Whilst this can’t protect you against the possibility some of your investments will decline in value some of the time, it can provide you with some cover given that it is much more unlikely that everything will decline at the same time. In this way, diversification can be thought of as a mechanism to de-risk your investments whilst still enabling you to capture a good amount of upside potential.
How can I diversify my portfolio?
Apologies if the claims above seem self-evident, but it’s always good to make the case for any investment philosophy as explicit as possible, and one of our core values here at Shojin is that we pride ourselves on clear and straightforward communication.
If there is no debate about whether or not diversification itself is a good idea, there is a great deal of debate about how this is best accomplished.
There are several variables by which you can think about how you want to diversify your portfolio; classic frameworks to do so would include long-term vs short-term investments, stocks versus bonds, large-cap versus small-cap, developed markets versus emerging, etc.

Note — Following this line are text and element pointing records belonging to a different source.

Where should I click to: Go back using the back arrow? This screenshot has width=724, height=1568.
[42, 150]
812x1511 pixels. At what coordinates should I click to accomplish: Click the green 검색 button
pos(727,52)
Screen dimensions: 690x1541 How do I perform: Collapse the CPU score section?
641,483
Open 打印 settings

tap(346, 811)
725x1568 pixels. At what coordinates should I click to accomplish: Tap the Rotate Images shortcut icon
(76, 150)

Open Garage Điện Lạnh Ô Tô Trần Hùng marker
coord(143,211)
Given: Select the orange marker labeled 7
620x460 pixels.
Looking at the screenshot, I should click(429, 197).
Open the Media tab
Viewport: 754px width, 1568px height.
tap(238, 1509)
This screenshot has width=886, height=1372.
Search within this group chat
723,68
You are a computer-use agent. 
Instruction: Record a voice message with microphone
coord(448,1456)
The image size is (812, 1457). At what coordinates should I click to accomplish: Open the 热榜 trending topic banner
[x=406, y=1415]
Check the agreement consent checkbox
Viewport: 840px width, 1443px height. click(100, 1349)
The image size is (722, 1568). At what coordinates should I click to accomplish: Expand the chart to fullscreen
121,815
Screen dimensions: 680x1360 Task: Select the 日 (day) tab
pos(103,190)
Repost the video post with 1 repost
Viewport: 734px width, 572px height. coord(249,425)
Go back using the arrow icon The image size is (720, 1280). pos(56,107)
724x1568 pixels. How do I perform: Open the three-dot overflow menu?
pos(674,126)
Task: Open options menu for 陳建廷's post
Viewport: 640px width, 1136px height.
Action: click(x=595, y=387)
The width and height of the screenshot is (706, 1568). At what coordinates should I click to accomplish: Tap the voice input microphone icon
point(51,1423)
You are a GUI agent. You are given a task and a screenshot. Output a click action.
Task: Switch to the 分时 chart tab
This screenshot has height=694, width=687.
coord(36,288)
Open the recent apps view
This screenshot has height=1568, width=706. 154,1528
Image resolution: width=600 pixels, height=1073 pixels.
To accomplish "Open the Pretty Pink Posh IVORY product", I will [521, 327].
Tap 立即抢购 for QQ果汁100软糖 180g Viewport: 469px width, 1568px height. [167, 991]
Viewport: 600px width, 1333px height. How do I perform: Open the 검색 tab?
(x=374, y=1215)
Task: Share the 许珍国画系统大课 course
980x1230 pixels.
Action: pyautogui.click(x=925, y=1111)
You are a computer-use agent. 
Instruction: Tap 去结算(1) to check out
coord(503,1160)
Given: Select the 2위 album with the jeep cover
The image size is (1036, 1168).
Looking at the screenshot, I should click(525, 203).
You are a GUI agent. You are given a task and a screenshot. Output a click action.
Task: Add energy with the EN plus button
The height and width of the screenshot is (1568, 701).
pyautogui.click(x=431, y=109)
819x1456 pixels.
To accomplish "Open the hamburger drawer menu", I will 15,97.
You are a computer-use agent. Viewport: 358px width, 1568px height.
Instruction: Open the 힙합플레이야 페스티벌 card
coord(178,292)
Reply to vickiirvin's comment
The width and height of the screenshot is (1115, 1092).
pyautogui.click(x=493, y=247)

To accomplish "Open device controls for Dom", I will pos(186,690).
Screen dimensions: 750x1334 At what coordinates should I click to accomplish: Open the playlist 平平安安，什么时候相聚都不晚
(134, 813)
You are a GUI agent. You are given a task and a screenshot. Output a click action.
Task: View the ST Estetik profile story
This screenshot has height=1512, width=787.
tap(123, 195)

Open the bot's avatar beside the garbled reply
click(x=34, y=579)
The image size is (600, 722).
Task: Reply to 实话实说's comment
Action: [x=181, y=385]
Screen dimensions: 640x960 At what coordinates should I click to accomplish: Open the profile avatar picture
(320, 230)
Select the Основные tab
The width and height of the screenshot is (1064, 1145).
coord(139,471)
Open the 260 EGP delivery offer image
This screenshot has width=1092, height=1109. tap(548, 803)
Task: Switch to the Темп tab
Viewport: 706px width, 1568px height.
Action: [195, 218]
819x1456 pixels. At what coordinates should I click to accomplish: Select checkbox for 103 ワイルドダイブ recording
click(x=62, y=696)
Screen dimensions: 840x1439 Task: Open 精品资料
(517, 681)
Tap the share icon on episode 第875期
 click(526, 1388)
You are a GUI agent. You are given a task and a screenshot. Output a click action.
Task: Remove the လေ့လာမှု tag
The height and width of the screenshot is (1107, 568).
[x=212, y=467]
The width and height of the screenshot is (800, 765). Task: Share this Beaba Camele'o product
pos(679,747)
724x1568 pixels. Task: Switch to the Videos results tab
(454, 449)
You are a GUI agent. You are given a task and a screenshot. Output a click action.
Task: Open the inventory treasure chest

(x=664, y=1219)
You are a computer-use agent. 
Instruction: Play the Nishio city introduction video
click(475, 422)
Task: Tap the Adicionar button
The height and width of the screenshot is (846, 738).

These are all relevant variables and should undoubtedly be ‘in the mix’ when any individual investor is considering how to diversify their personal portfolio. However, we believe by far the most important axis around which diversification should turn is the question of asset allocation – specifically, how much should be put into so-called ‘traditional’ assets, and how much into ‘alternative’ assets.
Traditional assets versus alternatives
Traditional assets are those financial securities that are and have always been open to retail investors, primarily stocks, bonds, and mutual funds or ETFs made up of a selection of stocks or bonds.
Alternative assets are all other investments, many of which have been out of reach for ordinary investors until relatively recently.
Here at Shojin we believe this theme – comparing and contrasting the performance of traditional assets to alternatives – is of increasing and in some ways supreme importance today.
Given the unprecedented rise in global inflation which has sent equities tumbling, and that bond markets are racked with uncertainty given the changing direction of interest rates, the need for alternative assets as diversifying tools has never been greater.
It should be borne in mind that the classical diversifying device was always to split a portfolio between equities on the one hand, and bonds on the other, on the premise that the two types of security performed inversely and could be expected not to fall simultaneously. This view that stocks and bonds can ‘balance against each other’, whilst not entirely incorrect, is no longer enough to provide all-around diversification for a portfolio given the current simultaneous declines seen by both equity and bond markets.
This will be explored further in the coming series of articles where we will outline trends in how mass affluent and high-net-worth investors are currently allocating their investments between cash, equities, bonds, funds, and alternatives. Within the alternatives sector, real estate makes up by far the largest slice of assets under management, and we will discuss exactly why this is the case and how investors can start to gain access to the diversifying potential of real estate.
Today, the trend is very much towards more real estate investment/diversification, and our view is that real estate ultimately remains one of the best ways to reap the rewards of successfully diversifying a portfolio.